Она говорила все громче, потом голос ее сорвался на крик. За дверью послышались осторожные шаги любопытных.

– Ты - неблагодарный сын, Пакито! Эти испанцы тебя обманут! Предать свою землю - большое преступление, а украсть у матери ребенка - еще большее, сеньор! Уходите! Вон! Будьте вы прокляты! И ты, Пакито, достойный сынок своего папаши! И этот матадор со своей женой, и все эти люди, которые живут за счет смерти животных, и ты, посланник несчастья! Я проклинаю вас! Вы сдохнете в крови и от боли! Будьте прокляты!

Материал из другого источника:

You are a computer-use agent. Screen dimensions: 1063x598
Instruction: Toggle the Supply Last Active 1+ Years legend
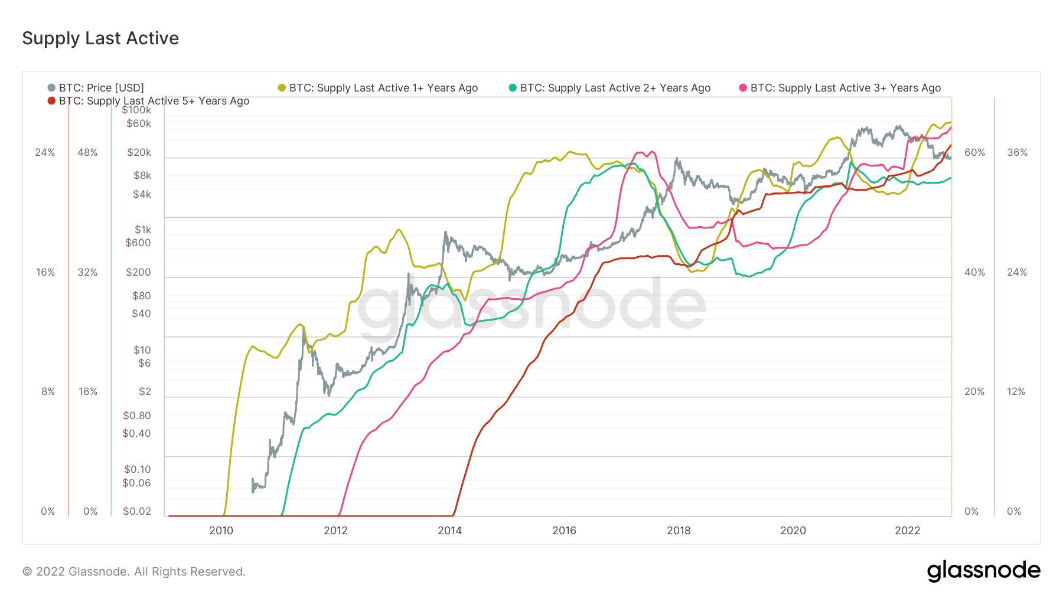click(x=383, y=88)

Выйдя на улицу в холодную мексиканскую ночь, мы прошли мимо мужчин и женщин, молчание которых не скрывало их враждебности. Я суеверен, как и каждый цыган, и проклятие этой матери нависло надо мной тяжелой глыбой. В эту ночь страх оставил глубокий рубец на моем сердце. С этого момента он никогда не покидал меня, но скоро я, наконец, от него избавлюсь. Когда дверь моей комнаты откроется, чтобы впустить смерть, с ней вместе уйдет и мой страх.


* * *

Три года мы жили по-иному. Консепсьон, казалось, позабыла о своих привычных волнениях и жила только для ребенка, по ее словам, посланного ей небом. Луис не вполне понимал все происходящее, хотя было видно, что Пакито стал вытеснять его из сердца Консепсьон, которой хотелось быть больше матерью, чем женой. Я бы солгал, если бы сказал, что не ревновал ее. На какое-то время присутствие Пакито придало новый импульс "Очарователю из Валенсии", который старался все время блистать перед своим "сыном", являющимся одновременно и самым горячим из его поклонников. Луису было уже тридцать пять лет, и пресса стала реже хвалить достоинства Вальдереса. А после крайне неудачной корриды в Виктории, когда Луис буквально зарезал троих быков, вал критики обрушился на него. Через несколько дней после этого скандала мы прибыли для выступлений в Севилью. Гуляя по Сьерпес[16], Луис вдруг взял меня под руку и прошептал:

– Хочешь услышать новость, Эстебан… Я решил уйти!

– Это правда?

– Я поклялся перед Макареньей. Вот выступлю последний раз по контракту в Линаресе, и мы займемся сельским хозяйством.

– Мы?

Он по-дружески толкнул меня в бок.

– Надеюсь, ты нас не бросишь?

– А что я буду делать на вашей гасиенде[17]?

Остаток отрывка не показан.